Suisse : l’idéologie dominante est parvenue à faire voter, ce 25 septembre 2016, à 65% par référendum (votation), l’adoption d’une loi, dite « loi sur le renseignement » qui renforce lourdement les prérogatives des services d’espionnage et de « sécurité » publique. Un nouvel exemple d’instrumentalisation de la menace terroriste aux dépens des libertés individuelles et de la liberté de contester le système capitaliste. Nos camarades du Parti suisse du travail ont fait compagne pour le NON à cette loi et continuent à s’opposer à son application. Nous reprenons leur communiqué et l’article de leur journal « Gauche hebdo » avant le scrutin. Solidinter pcf.

 

 

Communiqué du Parti suisse du Travail / Parti ouvrier et populaire PST-POP à la suite de l’adoption par votation de la « loi sur le renseignement ».

Loi sur le renseignement (LRens)
Avec l’acceptation de la nouvelle loi sur le renseignement (LRens), les compétences de
la police secrète seront massivement accrues en Suisse et les portes seront ouvertes
pour l’État fouineur. Cette évolution est inquiétante pour le PST/POP. Les services
secrets gagnent la possibilité de pénétrer dans la sphère intime des citoyennes et
citoyens et de contrôler leur communication et leur vie privée, cela même sans soupçon de délits nécessaire. Avec la nouvelle loi sur le renseignement tout le monde estsurveillé et non seulement des criminels, comme cela est faussement présenté. Ce fait est très inquiétant pour le PST/POP. Sur cela nous devons nous rappeler du scandale des fiches de 1989, lors duquel il était rendu publique que beaucoup de membres du PST/POP, des syndicats et d’autres organisations de gauche furent surveillés et fichés par la police fédérale.

 

"Une loi pour chercher le foin dans la botte de foin" Par Juliette Müller, publié dans Gauche Hedo, le 15 septembre 2016 (journal proche du Parti suisse du Travail).

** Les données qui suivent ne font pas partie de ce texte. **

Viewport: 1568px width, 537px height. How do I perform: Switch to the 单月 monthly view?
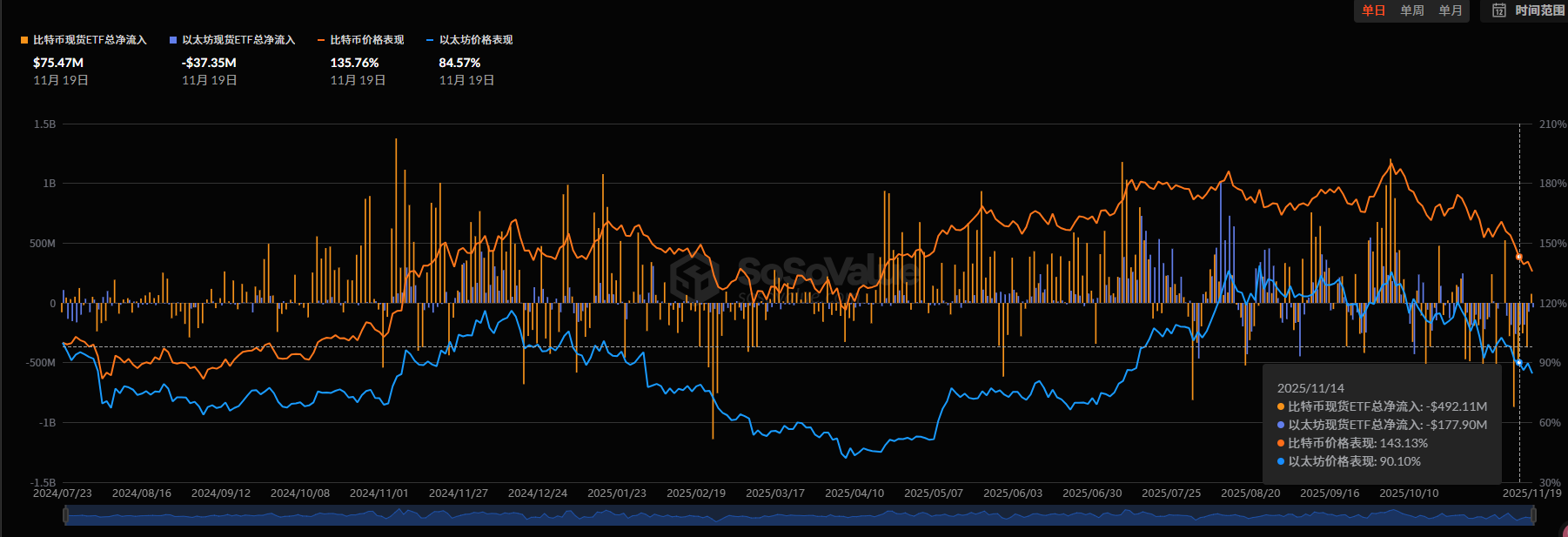tap(1451, 10)
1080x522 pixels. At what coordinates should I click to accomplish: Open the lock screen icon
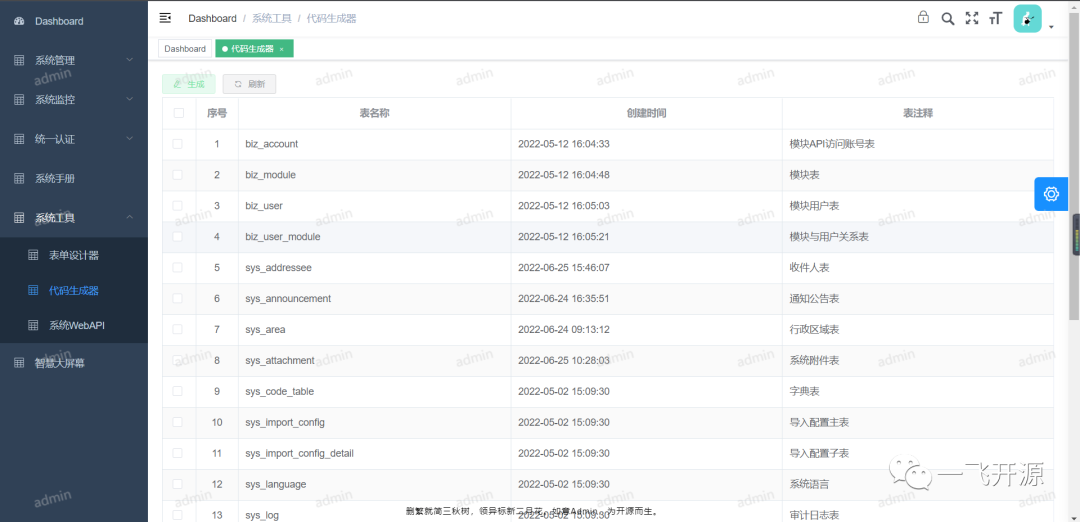(x=923, y=18)
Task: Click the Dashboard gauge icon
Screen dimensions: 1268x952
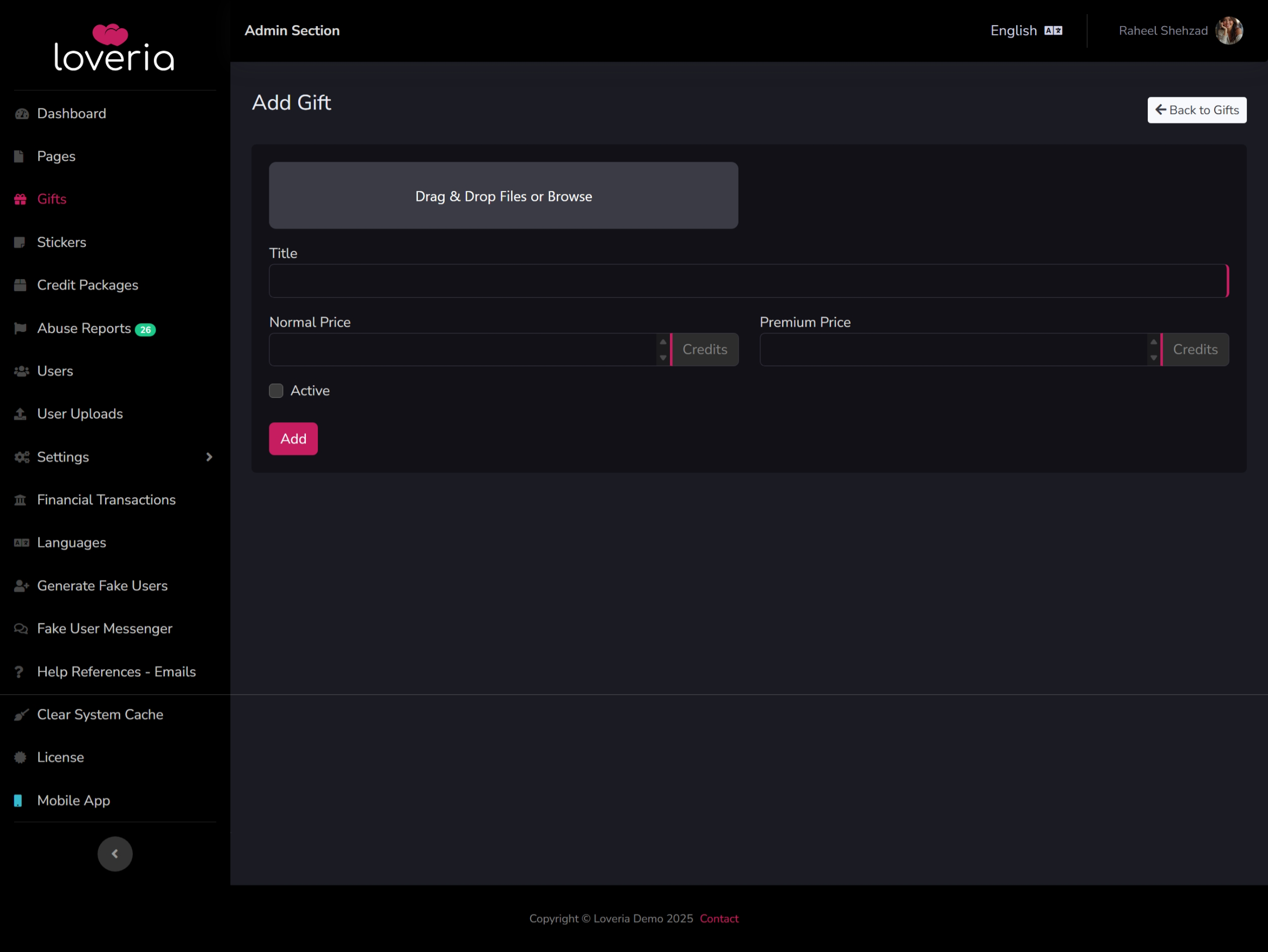Action: click(22, 114)
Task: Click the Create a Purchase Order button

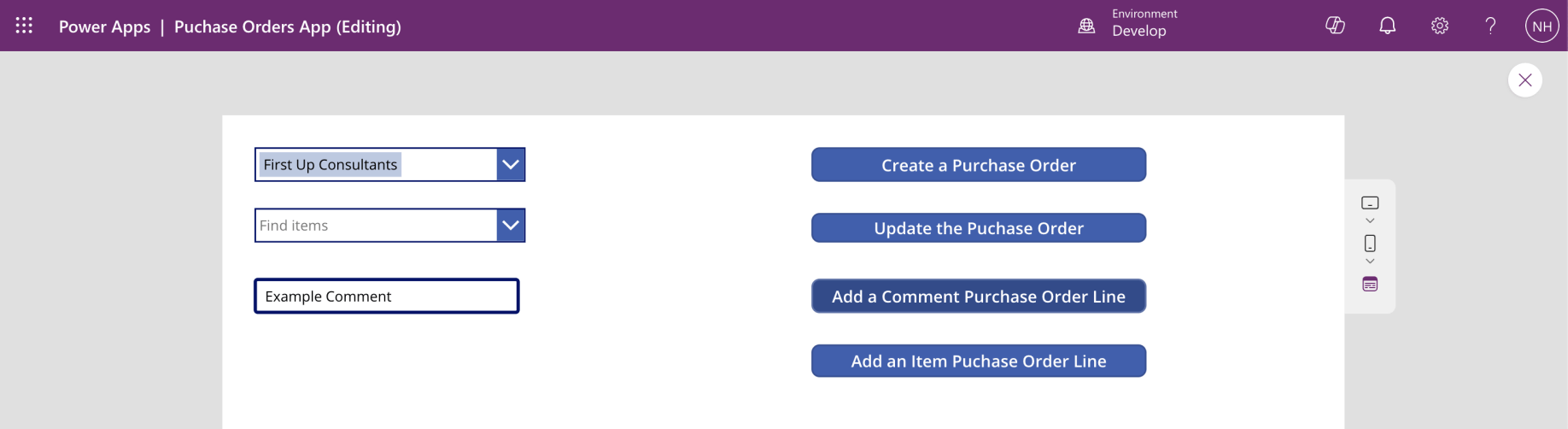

25 septembre • La Loi sur le renseignement, soumise au vote le 25 septembre prochain, est largement critiquée par la gauche, qui dénonce une voie royale vers la surveillance de masse de la population par les Services de renseignements, ceci sans aucune garantie de plus de sécurité.

 

«Le bonheur est une question de sécurité», clament les uns. «Non à l’Etat fouineur!», rétorquent les autres. A propos de la nouvelle Loi sur le renseignement (LRens), soumise au vote le 25 septembre, deux visions diamétralement opposées s’affrontent. Celle d’un Etat doté de moyens étendus dans le but théorique de garantir la sécurité, quitte à empiéter largement sur la sphère privée, et celle d’une volonté de préserver cette sphère contre un Etat trop intrusif, dans le souvenir de l’affaire des fiches et d’autres scandales du même type.

Une procédure d’autorisation

Concrètement, de quoi s’agit-il? La nouvelle Lrens vise à étendre les moyens des Services de renseignement de la Confédération (SRC), dont la mission est d’«assurer la détection précoce des menaces que représente notamment le terrorisme et de prévenir les attaques contre notre pays». Selon le Conseil fédéral, il s’agit de permettre à ce service de s’adapter aux «progrès technologiques, à la mondialisation de plus en plus poussée et aux nouvelles formes de terrorisme», qui ont «aggravé les mena-ces».

A ce jour, le SRC se base sur des sources publiques et des informations fournies par d’autres autorités. La nouvelle loi lui permettrait ni plus ni moins que de «surveiller les envois postaux et les communications téléphoniques de particuliers ainsi que les activités qu’ils déploient sur Internet, utiliser des appareils de localisation et de surveillance, s’infiltrer dans des réseaux informatiques et procéder à des fouilles de locaux, de véhicules, de bagages ou de conteneurs».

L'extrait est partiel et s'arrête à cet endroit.